By Susan Smallheer, as seen in the Brattleboro Reformer: https://www.reformer.com/stories/rockingham-in-action-priorities-meeting-is-wednesday,593961

ROCKINGHAM — The second meeting of Rockingham In Action, the community visit by the Vermont Council on Rural Development will be this coming Wednesday.

The second step of the “Let’s Take Action” visit will be held at the Rockingham Town Hall, from 6:30 to 9 p.m.

“We’re right in the middle of a six-month process,” said Paul Costello, the executive director of the council, which visits a handful of Vermont communities every year for the intensive brainstorming and planning process.

The town’s steering committee insisted on the name: Rockingham In Action, Costello said.

Costello said on Wednesday the 20 to 25 main ideas garnered from the Dec. 4 round-robin meetings in Bellows Falls will be presented, and people at the meeting will prioritize them by the end of the evening.

“They will set the focus,” he said, stressing that the meeting is open to all members of the public.

More than 200 people attended the nine meetings last month, and Costello said the steering committee went through what he called “26 pages of dense notes,” to help define the important things for Rockingham’s future.

“We see the same things being repeated. We block out the key ideas and we’ll put them up on the wall. We expect a good turnout again and we will share what we heard, and correct it if we missed it,” he said.

He called it a “championing session.”

“It’s not a debate. People will celebrate the thing they think is the most important,” he said.

He said during Wednesday night’s meeting the issues will be pared down to about eight areas that the town and its villages want to focus on.

At the end of Wednesday’s session, people will be asked to sign up for the various task forces that will be focused upon, he said.

“We expect a good turnout again,” Costello said. “We review all those ideas together.”

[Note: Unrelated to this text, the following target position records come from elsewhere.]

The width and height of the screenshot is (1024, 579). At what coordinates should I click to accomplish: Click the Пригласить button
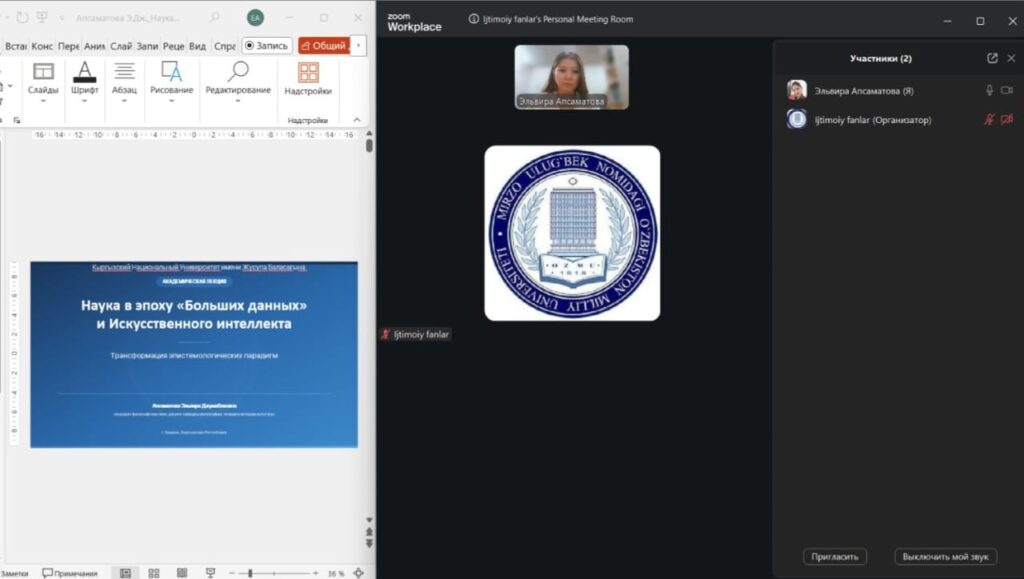(834, 557)
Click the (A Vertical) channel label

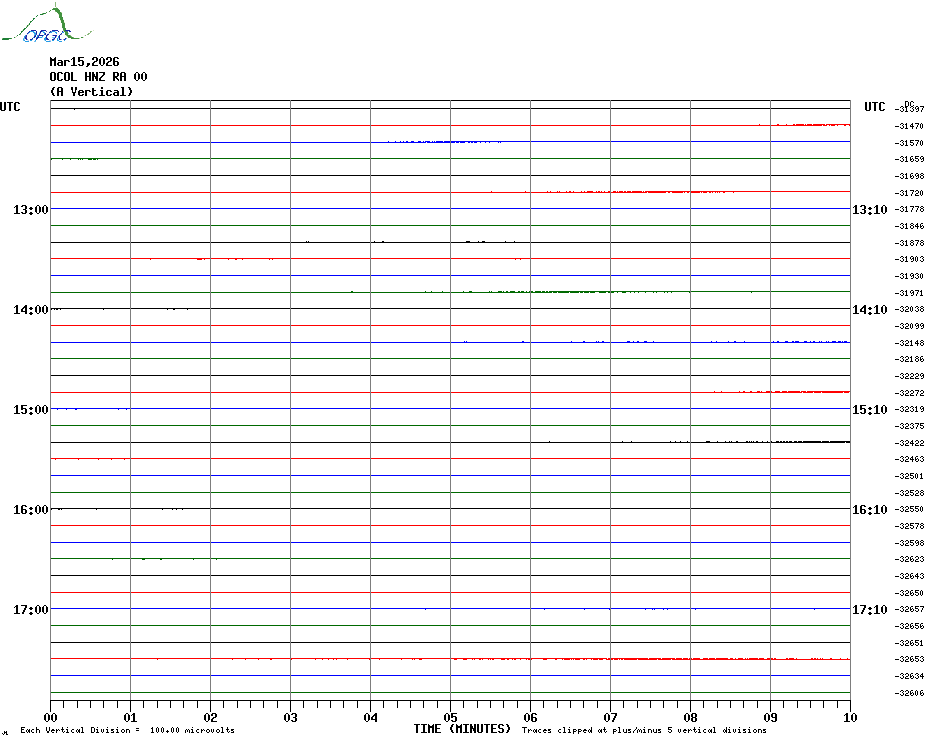coord(91,92)
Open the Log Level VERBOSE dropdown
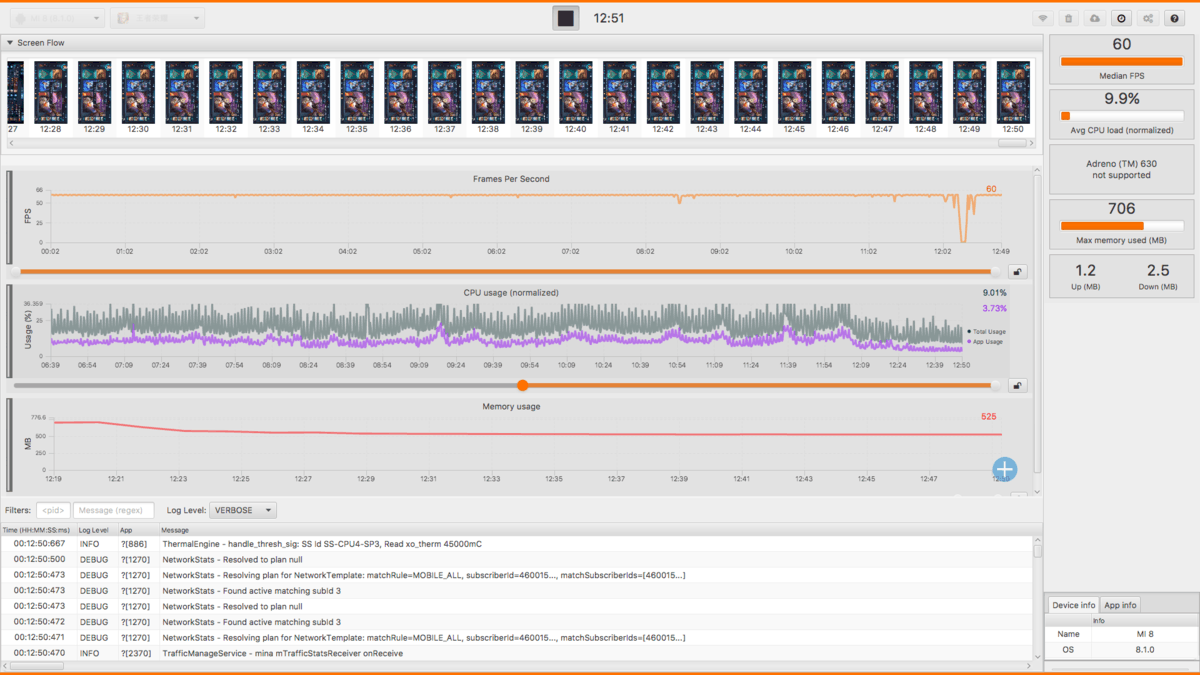This screenshot has width=1200, height=675. 243,510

He said the top two dozen ideas will not be released until Wednesday night.

“All the decisions are made by local residents,” he stressed, “and all the action steps.”

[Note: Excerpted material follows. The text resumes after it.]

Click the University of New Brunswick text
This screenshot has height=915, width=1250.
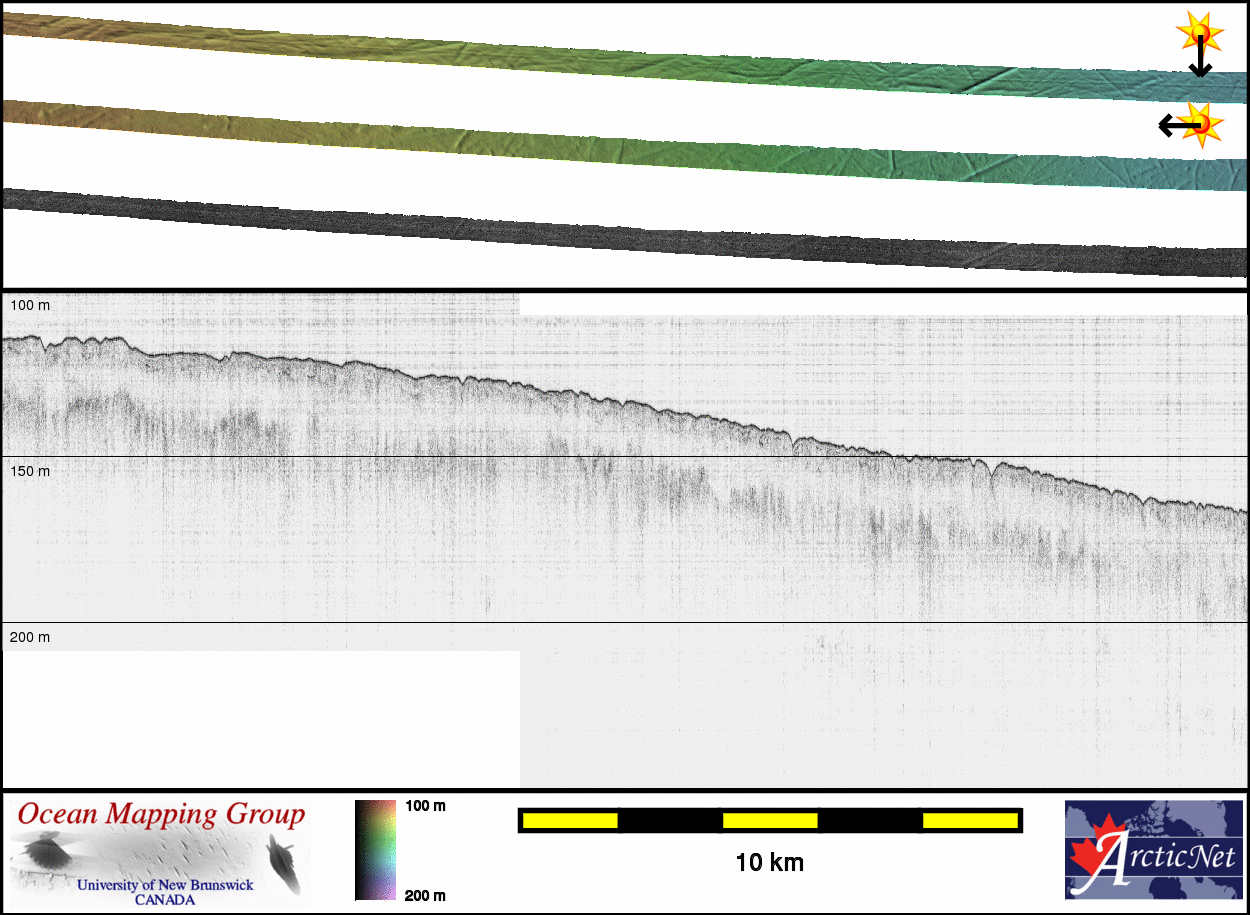pos(165,885)

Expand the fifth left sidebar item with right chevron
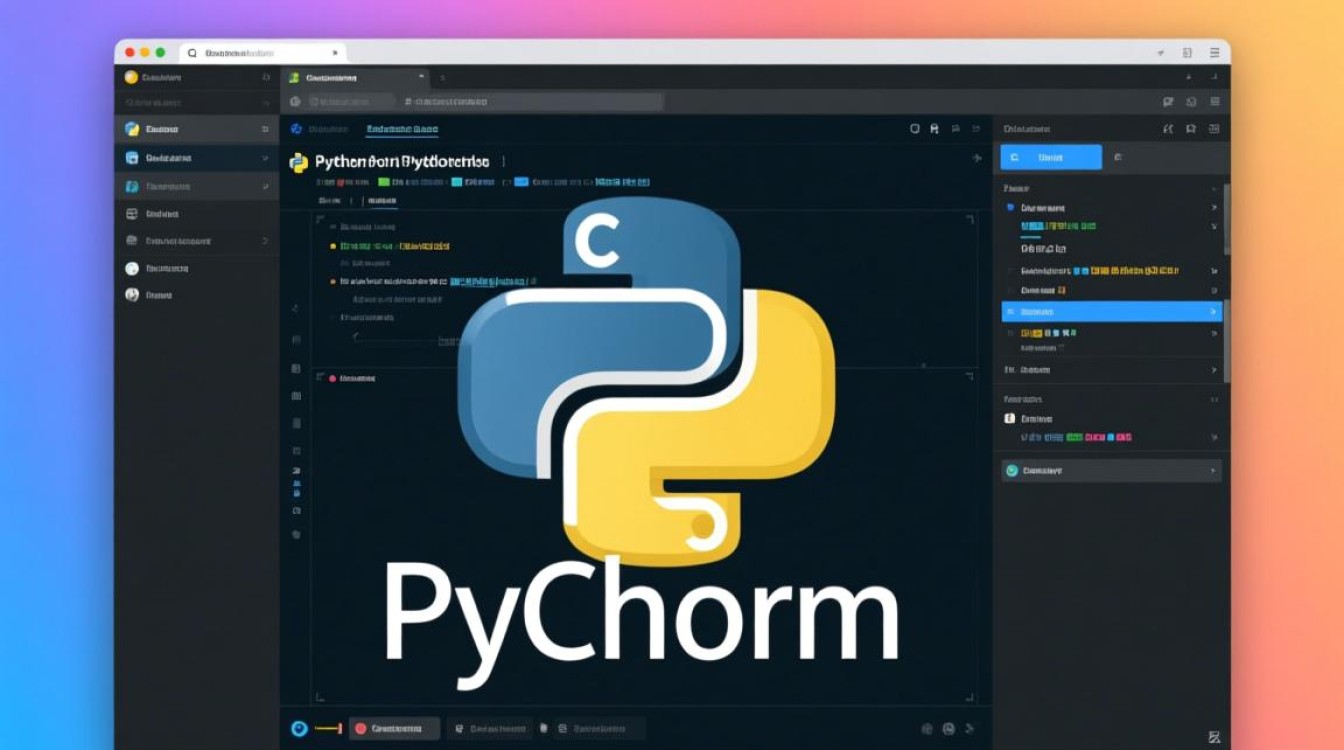265,241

The Rockingham visit steering committee is made up of a broad group of area residents, from all areas, and all levels of income. “We had ministers to artists to farmers and businessmen, to help us build a cross section of town,” Costello said.

The chairwoman of the steering committee is Teresa Matracia-Janiszyn of Bellows Falls, who is the farm stand manager of her family’s vegetable farm, Pete’s Stand in Walpole, N.H. Matracia-Janiszyn couldn’t be reached on Friday.

Costello said Matracia-Janiszyn will be working to coordinate the task forces. “We find it really works to have that core person to be the centerpiece of the wheel,” he said.

Costello said that while local residents are making the choices and decisions, the council has a network of state experts who can lend expertise.

“Rockingham wouldn’t be rebuilding the wheel,” he said. He said those experts would provide everything from the best funding sources and how to get the funding, as well as technical assistance.

The last meeting will be held in February, and a final report will be written and issued later in the year.